Recently shown to meet regulatory requirements for safety assessment, high-performance thin-layer chroma-tography hyphenated with the SOS-Umu-C bioassay and S9 metabolization was applied to various food contact material prototypes, such as paper, plastic and coating samples. Studying reversed versus normal phase sepa-ration and piezoelectrical spraying versus syringe dosage of the bioassay, 14 genotoxic bands were detected. Three epoxides of linolenic acid were identified as genotoxic candidates in the paper migrate by heated elec-trospray and atmospheric pressure chemical ionization high-resolution mass spectrometry.
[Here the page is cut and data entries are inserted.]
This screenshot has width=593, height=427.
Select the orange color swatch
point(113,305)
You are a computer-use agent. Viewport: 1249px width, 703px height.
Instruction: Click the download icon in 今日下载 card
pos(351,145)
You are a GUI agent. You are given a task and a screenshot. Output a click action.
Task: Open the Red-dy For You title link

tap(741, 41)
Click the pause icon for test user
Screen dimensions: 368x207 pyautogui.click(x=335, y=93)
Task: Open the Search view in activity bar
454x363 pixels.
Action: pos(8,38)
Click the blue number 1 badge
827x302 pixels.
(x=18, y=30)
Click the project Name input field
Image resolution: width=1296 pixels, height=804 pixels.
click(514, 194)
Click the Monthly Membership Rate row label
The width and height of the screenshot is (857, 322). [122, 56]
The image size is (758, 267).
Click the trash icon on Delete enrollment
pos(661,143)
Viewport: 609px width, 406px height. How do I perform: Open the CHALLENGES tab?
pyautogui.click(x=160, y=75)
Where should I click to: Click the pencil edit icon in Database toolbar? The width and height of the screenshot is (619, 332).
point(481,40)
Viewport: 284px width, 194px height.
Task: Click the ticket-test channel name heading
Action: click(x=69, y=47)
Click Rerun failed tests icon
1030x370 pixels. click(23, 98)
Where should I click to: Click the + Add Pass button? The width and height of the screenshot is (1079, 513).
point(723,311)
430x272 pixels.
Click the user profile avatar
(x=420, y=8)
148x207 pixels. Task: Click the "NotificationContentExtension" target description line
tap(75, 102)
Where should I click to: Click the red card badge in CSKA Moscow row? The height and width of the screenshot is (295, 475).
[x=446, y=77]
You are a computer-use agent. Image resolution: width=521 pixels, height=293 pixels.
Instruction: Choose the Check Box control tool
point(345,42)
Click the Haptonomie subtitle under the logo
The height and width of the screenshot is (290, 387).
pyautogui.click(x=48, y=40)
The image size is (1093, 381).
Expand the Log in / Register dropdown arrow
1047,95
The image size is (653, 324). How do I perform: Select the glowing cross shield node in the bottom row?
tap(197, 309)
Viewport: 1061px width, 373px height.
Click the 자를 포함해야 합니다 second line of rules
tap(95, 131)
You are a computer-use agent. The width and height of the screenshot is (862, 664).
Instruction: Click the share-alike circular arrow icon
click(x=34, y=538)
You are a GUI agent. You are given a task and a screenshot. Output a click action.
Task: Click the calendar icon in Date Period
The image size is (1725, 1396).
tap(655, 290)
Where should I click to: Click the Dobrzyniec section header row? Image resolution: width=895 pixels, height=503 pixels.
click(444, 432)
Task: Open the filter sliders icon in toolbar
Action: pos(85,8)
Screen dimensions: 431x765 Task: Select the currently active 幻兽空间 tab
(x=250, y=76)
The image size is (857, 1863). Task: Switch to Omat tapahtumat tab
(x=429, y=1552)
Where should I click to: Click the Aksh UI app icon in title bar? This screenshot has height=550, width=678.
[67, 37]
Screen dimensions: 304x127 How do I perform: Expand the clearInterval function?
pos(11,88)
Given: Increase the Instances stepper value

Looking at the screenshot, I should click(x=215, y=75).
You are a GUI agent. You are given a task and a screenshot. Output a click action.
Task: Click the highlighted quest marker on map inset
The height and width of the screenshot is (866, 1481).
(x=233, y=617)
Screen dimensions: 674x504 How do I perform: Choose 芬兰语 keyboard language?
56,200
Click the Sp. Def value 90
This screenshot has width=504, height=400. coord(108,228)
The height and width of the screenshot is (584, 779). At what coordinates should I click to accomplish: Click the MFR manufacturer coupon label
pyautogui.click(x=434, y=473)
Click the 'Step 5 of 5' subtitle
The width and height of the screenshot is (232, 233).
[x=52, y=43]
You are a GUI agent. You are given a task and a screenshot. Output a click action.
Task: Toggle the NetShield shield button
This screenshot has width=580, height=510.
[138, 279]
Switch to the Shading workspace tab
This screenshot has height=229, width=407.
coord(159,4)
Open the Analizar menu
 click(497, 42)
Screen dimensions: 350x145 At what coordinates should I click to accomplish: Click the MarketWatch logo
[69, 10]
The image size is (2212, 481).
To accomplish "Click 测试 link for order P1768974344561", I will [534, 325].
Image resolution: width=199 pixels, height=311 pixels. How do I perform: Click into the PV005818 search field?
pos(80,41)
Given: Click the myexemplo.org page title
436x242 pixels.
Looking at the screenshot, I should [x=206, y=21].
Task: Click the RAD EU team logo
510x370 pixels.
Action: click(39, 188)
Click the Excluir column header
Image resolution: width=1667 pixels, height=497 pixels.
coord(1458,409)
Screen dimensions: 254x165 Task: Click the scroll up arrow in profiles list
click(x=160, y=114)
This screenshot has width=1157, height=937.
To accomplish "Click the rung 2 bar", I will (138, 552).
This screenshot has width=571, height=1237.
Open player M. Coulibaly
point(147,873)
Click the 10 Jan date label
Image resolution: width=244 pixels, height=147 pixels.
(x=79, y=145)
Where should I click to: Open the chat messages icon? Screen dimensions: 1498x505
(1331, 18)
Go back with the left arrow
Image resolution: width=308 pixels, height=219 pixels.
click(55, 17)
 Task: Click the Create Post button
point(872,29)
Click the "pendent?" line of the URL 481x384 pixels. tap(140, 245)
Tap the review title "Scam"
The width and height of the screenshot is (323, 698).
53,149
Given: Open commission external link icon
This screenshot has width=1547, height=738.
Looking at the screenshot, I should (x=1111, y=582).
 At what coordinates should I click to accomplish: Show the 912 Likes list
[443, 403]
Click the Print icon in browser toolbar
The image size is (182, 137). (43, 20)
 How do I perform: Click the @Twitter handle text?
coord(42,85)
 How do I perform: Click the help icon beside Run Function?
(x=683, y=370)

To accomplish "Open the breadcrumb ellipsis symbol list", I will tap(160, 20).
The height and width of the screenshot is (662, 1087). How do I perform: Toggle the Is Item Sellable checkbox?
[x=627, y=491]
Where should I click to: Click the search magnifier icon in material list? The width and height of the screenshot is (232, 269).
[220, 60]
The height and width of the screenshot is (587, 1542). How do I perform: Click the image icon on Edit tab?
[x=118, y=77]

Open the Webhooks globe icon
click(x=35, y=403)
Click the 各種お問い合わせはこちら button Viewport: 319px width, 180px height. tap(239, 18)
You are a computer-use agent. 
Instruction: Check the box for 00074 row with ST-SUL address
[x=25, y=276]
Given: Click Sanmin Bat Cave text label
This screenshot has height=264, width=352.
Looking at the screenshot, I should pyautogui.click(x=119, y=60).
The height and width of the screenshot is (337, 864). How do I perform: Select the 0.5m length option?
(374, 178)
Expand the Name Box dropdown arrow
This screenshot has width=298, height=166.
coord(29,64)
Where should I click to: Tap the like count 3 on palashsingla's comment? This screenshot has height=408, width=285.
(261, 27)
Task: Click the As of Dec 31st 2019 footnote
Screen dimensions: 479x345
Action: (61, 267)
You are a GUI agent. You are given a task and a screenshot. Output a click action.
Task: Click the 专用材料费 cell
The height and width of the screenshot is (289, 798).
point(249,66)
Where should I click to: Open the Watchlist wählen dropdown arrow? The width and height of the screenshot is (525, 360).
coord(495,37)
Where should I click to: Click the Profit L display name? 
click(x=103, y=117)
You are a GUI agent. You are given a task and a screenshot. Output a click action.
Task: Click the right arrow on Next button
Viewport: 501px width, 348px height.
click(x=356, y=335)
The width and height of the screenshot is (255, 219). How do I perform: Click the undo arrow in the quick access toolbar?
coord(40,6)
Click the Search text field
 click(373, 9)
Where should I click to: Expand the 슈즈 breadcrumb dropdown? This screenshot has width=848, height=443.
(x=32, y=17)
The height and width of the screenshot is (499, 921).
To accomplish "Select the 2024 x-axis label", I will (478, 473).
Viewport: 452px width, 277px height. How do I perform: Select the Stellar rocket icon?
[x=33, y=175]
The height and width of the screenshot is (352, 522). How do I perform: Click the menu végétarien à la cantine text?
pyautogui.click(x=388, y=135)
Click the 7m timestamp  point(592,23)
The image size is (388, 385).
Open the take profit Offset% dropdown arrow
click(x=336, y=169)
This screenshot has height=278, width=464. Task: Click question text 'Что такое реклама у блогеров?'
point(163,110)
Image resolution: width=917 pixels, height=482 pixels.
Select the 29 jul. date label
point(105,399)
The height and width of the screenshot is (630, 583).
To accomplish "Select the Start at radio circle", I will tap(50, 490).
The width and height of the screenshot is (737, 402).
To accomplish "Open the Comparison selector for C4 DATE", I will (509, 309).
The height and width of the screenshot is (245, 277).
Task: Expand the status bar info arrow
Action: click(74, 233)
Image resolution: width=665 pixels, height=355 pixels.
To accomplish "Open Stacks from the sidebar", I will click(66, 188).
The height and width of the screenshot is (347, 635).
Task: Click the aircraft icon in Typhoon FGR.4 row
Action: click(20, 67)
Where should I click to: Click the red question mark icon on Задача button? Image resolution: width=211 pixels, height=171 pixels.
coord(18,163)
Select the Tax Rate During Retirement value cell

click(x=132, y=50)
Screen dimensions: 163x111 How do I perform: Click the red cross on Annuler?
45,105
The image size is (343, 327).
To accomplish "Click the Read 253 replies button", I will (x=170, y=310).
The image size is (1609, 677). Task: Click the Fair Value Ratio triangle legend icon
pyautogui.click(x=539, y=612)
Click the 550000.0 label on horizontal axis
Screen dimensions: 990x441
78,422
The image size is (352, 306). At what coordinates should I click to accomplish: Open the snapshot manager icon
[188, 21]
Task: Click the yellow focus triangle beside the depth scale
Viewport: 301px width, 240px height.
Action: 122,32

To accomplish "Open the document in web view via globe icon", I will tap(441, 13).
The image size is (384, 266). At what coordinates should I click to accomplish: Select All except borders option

These were confirmed by co-chromatography with linolenic acid epoxides. Comparatively poorer detection limits of in vitro microtiter plate bioassays and opposing effects/signal responses in the sample explained false-negative responses for paper migrate. However, the in vitro SOS-Umu-C microtiter plate bioassay confirmed the genotoxicity of a simulated linolenic acid epoxidation, and after sample concentration, the paper migrate mutagenicity was confirmed by the Ames-MPFTM bioassay.

Automated summary

High-performance thin-layer chromatography hyphenated with the SOS-Umu-C bioassay and S9 metabolization was used to assess the genotoxicity of various food contact materials. By studying different separation methods and dosage techniques, 14 genotoxic bands were detected, and three genotoxic candidates were identified in the paper migration. The in vitro SOS-Umu-C microtiter plate bioassay confirmed the genotoxicity of a simulated linolenic acid epoxidation, and the Ames-MPFTM bioassay confirmed the mutagenicity of the paper migration after concentration.